The chief of the Indonesian National Police (Kepala Kepolisian Negara Republik Indonesia), commonly known as the national police chief (Kapolri), is the official who heads the Indonesian National Police.

Since it was first formed, this position has experienced several changes in hierarchy and position names. In the Old Order era, this position had undergone several name changes (such as Men/Pangak, or Minister/Commander of the Police Force as then-member of the cabinet) and in the New Order era the position of the Chief of Police in a hierarchy was under the ABRI Commander.

==History==
On 19 August 1945 the Preparatory Committee for Indonesian Independence (PPKI) formed the National Police Agency (BKN). On 29 September 1945 President Sukarno appointed Raden Said Soekanto Tjokrodiatmodjo to become the Chief of the National Police (KKN).

Initially the police were within the Ministry of Internal Affairs under the name Djawatan National Police which was only responsible for administrative matters, while operational issues were accountable to the Attorney General.

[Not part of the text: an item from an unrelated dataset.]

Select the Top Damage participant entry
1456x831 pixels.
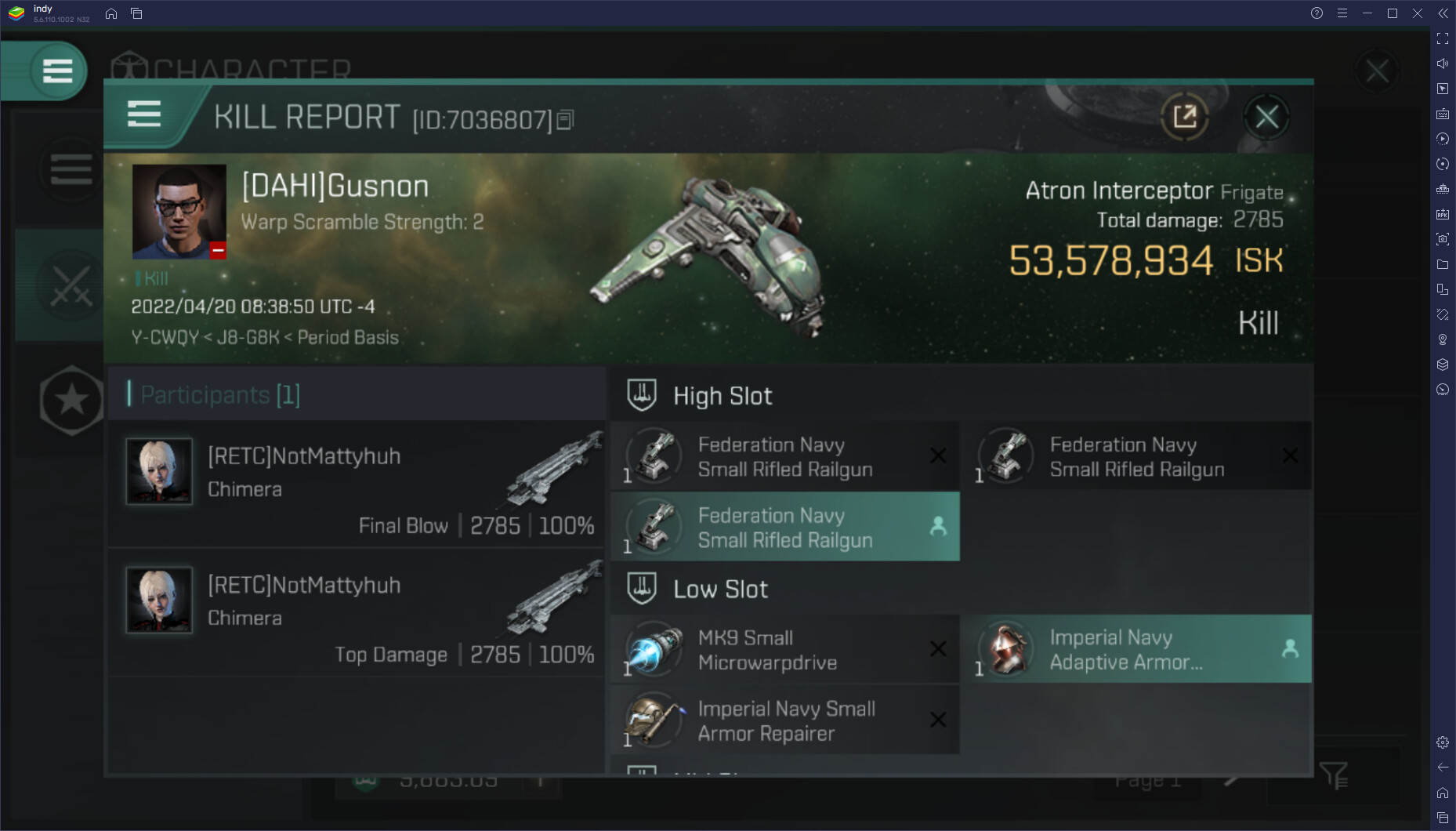357,613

Starting from 1 July 1946, the position was directly responsible to the Prime Minister.

In the country of the United States of Indonesia, the Bureau of State Police of the United States of Indonesia was under the Prime Minister through the mediation of the Attorney General in the political and operational fields. Meanwhile, in terms of maintenance and administrative arrangements, the Minister of Home Affairs is responsible. The United States of Indonesia President Sukarno on 21 January 1950 reappointed Soekanto Tjokrodiatmodjo as Chief of the Bureau of Police of the United States of Indonesia. After RIS broke up, Soekanto was reappointed Head of the Indonesian Police Service Bureau.

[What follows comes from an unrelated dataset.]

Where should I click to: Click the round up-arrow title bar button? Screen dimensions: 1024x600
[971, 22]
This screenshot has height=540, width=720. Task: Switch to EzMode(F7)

In 1961, the State Police became part of the armed forces. In 1962 the position of head of the police department was changed to Minister / Head of State Police, and was changed again to Minister / Chief of Staff of the National Police Force. During the Dwikora Cabinet the position of National Police Chief was changed to become Minister / Commander-in-Chief of the Police Force.

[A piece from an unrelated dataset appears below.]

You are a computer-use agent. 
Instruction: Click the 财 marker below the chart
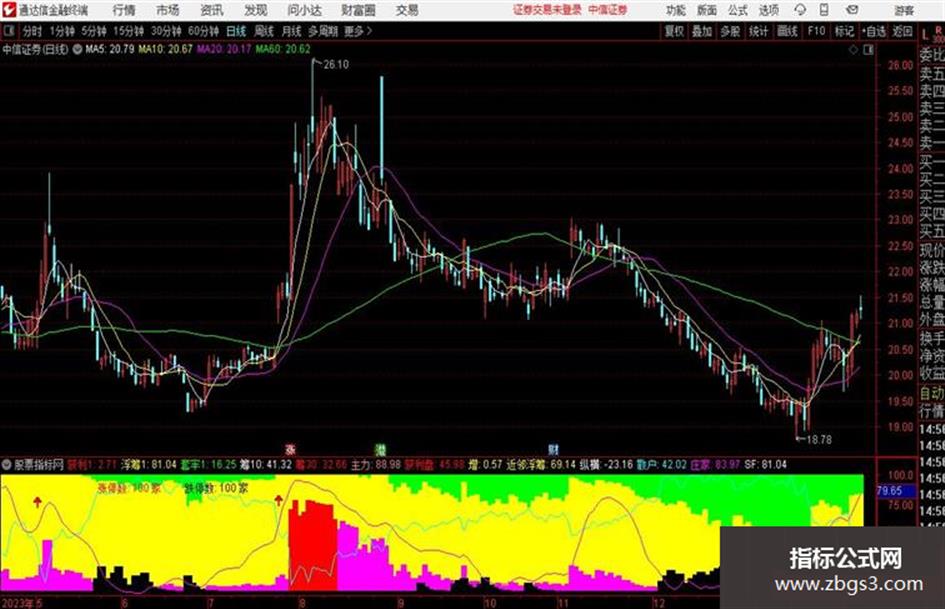(x=553, y=449)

After the reorganization of ABRI in 1970, it again became the Head of the Indonesian National Police (Kapolri), which was under the command of the Commander of the Armed Forces of the Republic of Indonesia (ABRI Commander).

Since 1 April 1999, the Indonesian National Police were separated from the Indonesian Armed Forces from ABRI and became independent. Upon election, the President could receive recommendation nominees from the National Police Commission (Kompolnas) and send his/her preferred candidate(s) to the House of Representatives for approval. Nominees are usually active three-star police generals (Commissioner General rank, such as Chief of Investigation Body, Vice Chief of National Police, Chief of Terrorism Eradication Body, etc.).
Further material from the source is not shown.